A long walk to work

Thoughts on a (hopefully) 40+ year career

Ayush Mangal
5 min readFeb 16, 2025

I am currently 24 years old, with a professional lifespan of ~2.5–3 years , so talking about something spanning 40 years of my life, while I haven’t even lived 25 of my own in the first place, feels a little weird, but what else do you do on a nice lazy Sunday morning? Also out of the 24 years lived, I just remember the ones from around the 16th year, and so I really feel more like 8 year old¹, the first 16 years all seem coalesced into this one giant panorama of blurry snapshots of past memories².

While no one can predict how long a career would last, owing to the unpredictability of both death, and health³ , if all goes well, it would at least be for 40 odd years, if not more, owing to the improvements in healthcare, given that society sets an average retirement age of 60ish?

Even though I can’t really imagine sitting on a beach⁴ somewhere, enjoying my retirement reading books for the rest of my life after that, there would be some element of work, in some form. Given the fact that my ability to create impact would probably be the maximum at that age, given the connections I have hopefully developed by that time⁵, and the free time that old age would provide, should more or less offset the depreciation in productivity that a declining health will lead to.

Thinking about this long journey ahead, actually feels quite relaxing, it takes the pressure off my shoulders to reach certain “milestones” earlier in life, since there is quite a bit of time to do whatever I want to do. It makes it okay to spend a few more months in the city you have come to love⁶, in a job that you don’t love anymore, or spend a bit more time with the people you have come to think of as family, before leaving your nest once again. It makes it okay to take that job that excites you, but doesn’t pay that well. It makes it okay to stay with your family for a bit longer, and put aside the plans for exploring the countries you want to explore for sometime. It makes it okay to spend some more time learning the ropes of your field, to become a student again and pursue your intellectual curiosities a bit more.

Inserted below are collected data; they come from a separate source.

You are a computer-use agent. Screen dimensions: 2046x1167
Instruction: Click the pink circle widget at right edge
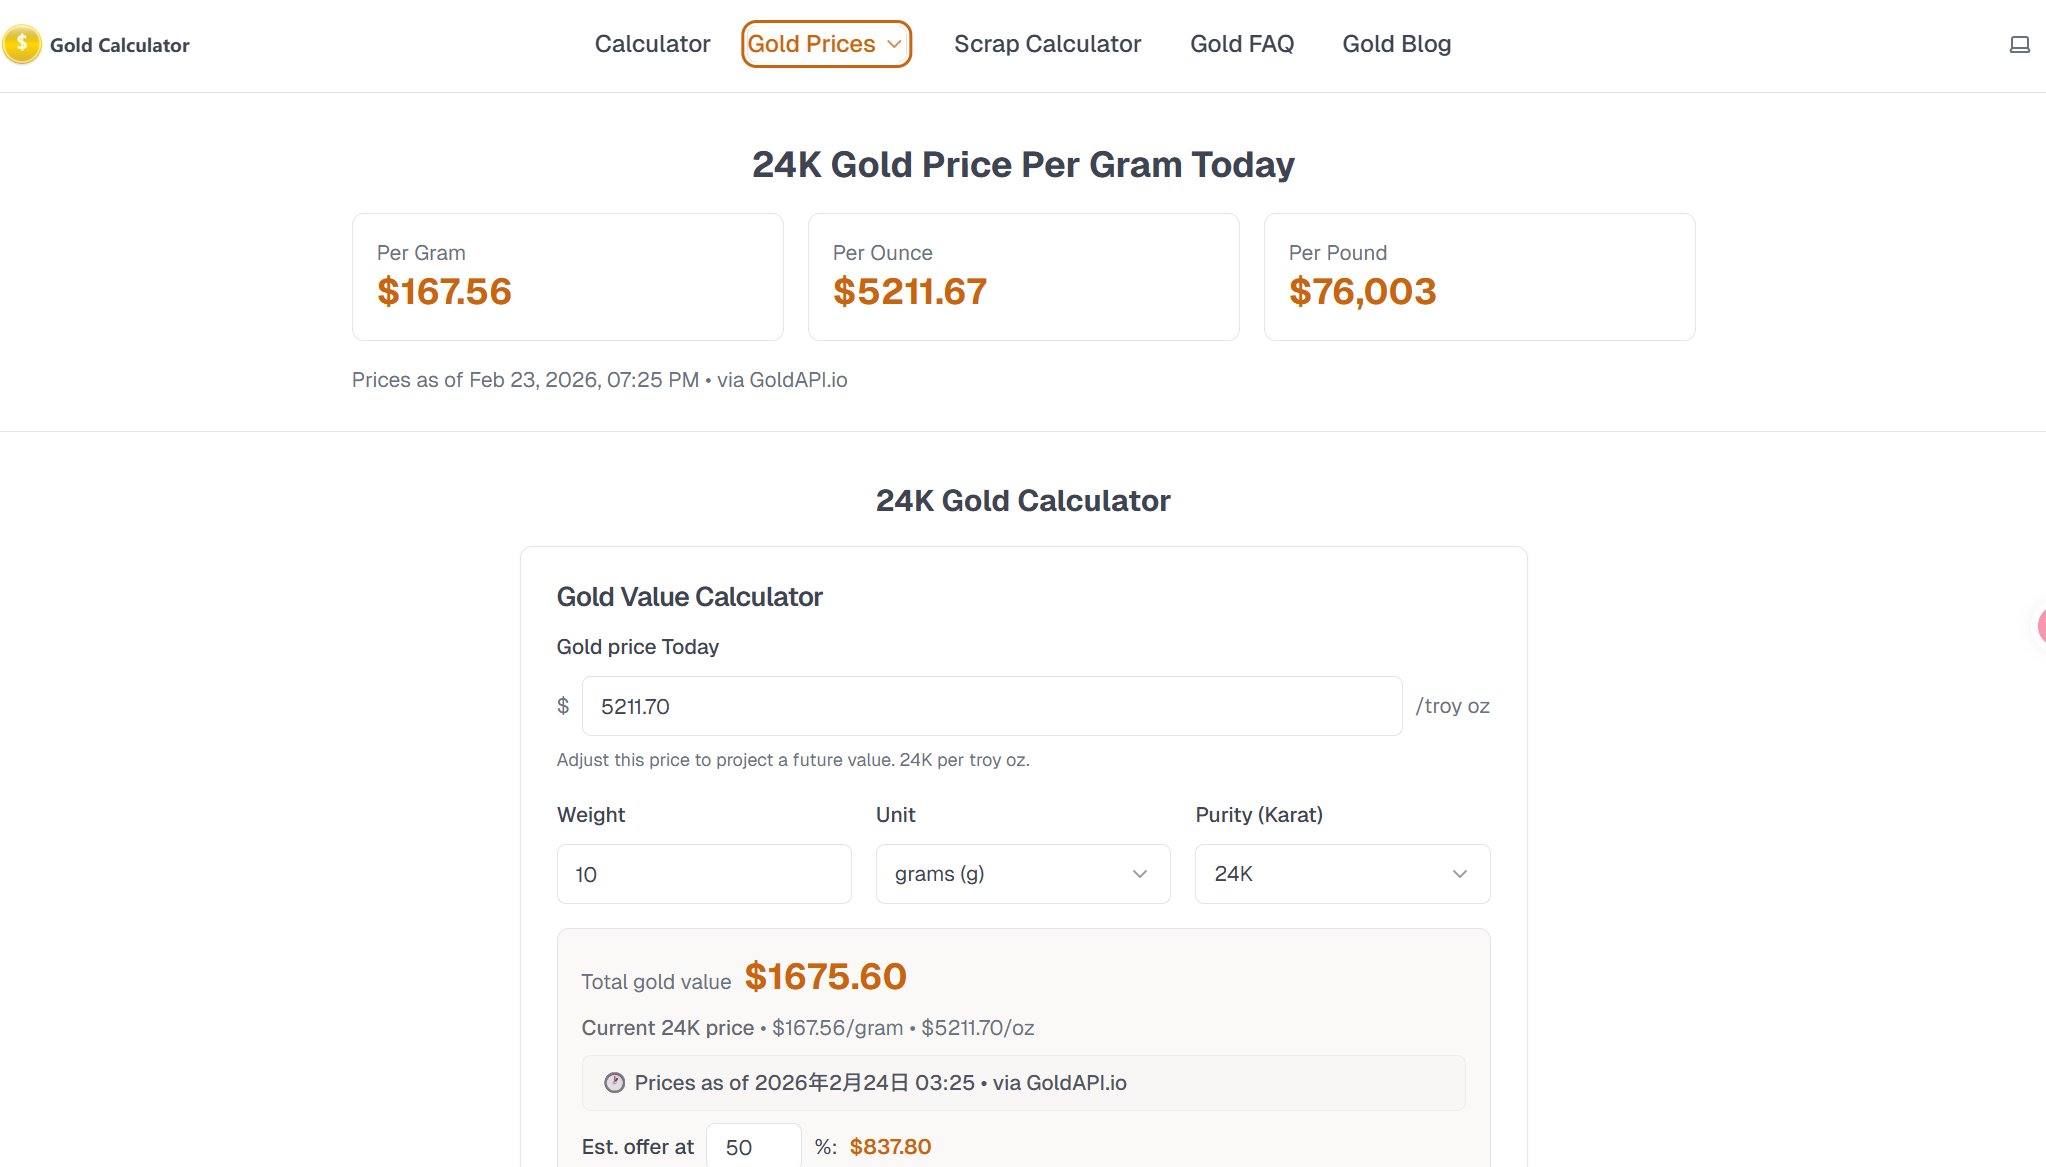coord(2041,626)
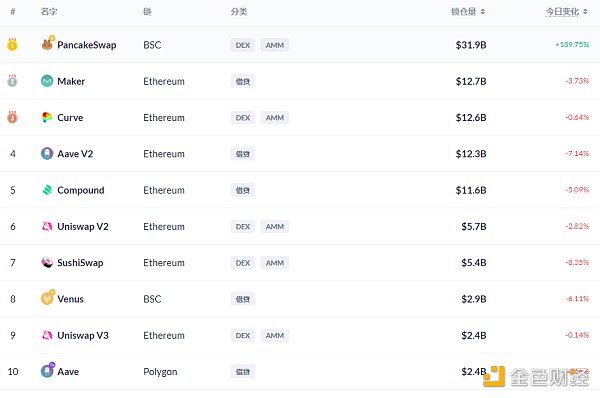Click the Venus orange logo icon

(x=47, y=298)
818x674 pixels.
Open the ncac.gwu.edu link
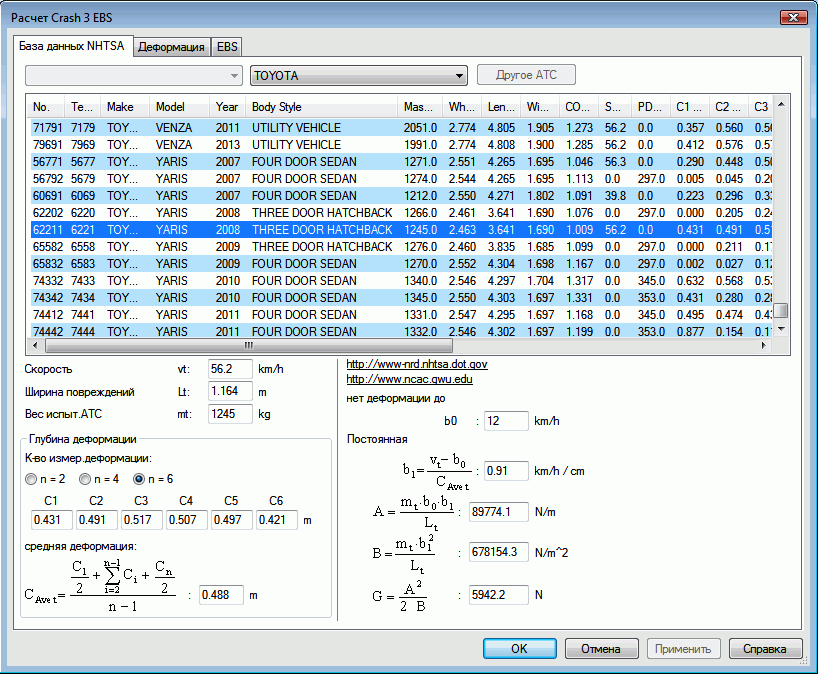(409, 380)
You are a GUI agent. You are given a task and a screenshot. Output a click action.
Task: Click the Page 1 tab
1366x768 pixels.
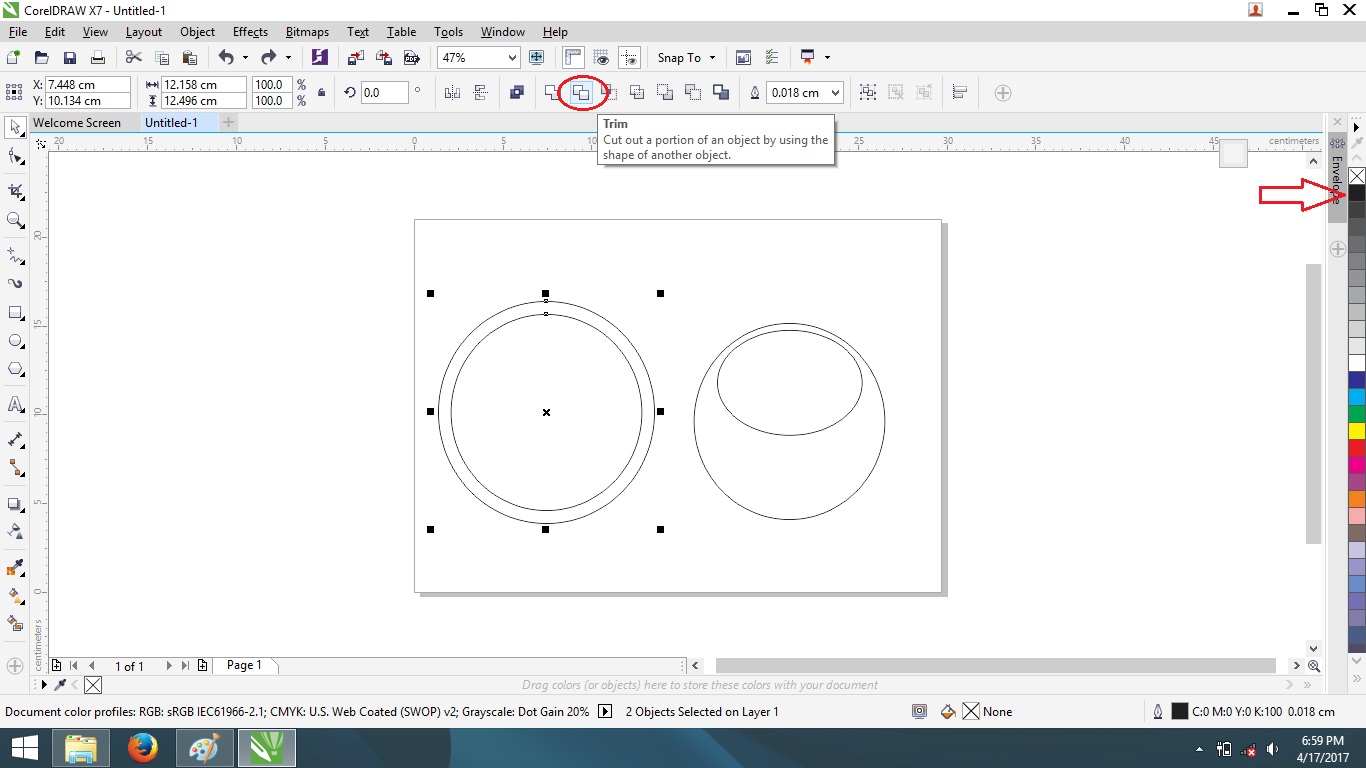coord(244,665)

Taking this long view, also makes me appreciate the value of the people around me quite a bit. It only makes sense, that other people will have their own 40 year career around me, and will achieve things which are incredibly hard to predict right now. You never know who will become what, or who you’ll get close to, and it just makes it super important to treat everyone well, and also looking back at the brief career I already have had, it was the people who defined the life I was having⁷.

Another important thing to take care of is quite obviously my health. I am already kind of a fitness enthusiast of sorts⁸, but there is a lot in the mental space that needs to be worked upon. It becomes evident on the days when I am sick, or even slightly under the weather, how futile everything else suddenly seems, and all things come to halt, until my body is back to normal, so if this machine needs to be working for 40 more years, it will only do so under proper maintenance and under acceptable workloads, its possible to overclock it a bit at times, but not always⁹.

Also, the work I do will definitely change over time, I will probably not be an IC for 40 years, and my work will not be defined by what I do, but what I enable other people to do¹⁰, and thus its increasingly more important to get better at people skills, not just my technical skills. Also, the field which I work in, which is currently AI, might change, and I might find an alternative career more fulfilling, or just be forced into it due to any number of reasons¹¹, this puts things in perspective, when it sometimes feel like the work I am doing right now, is the only sort of work I’ll be doing forever.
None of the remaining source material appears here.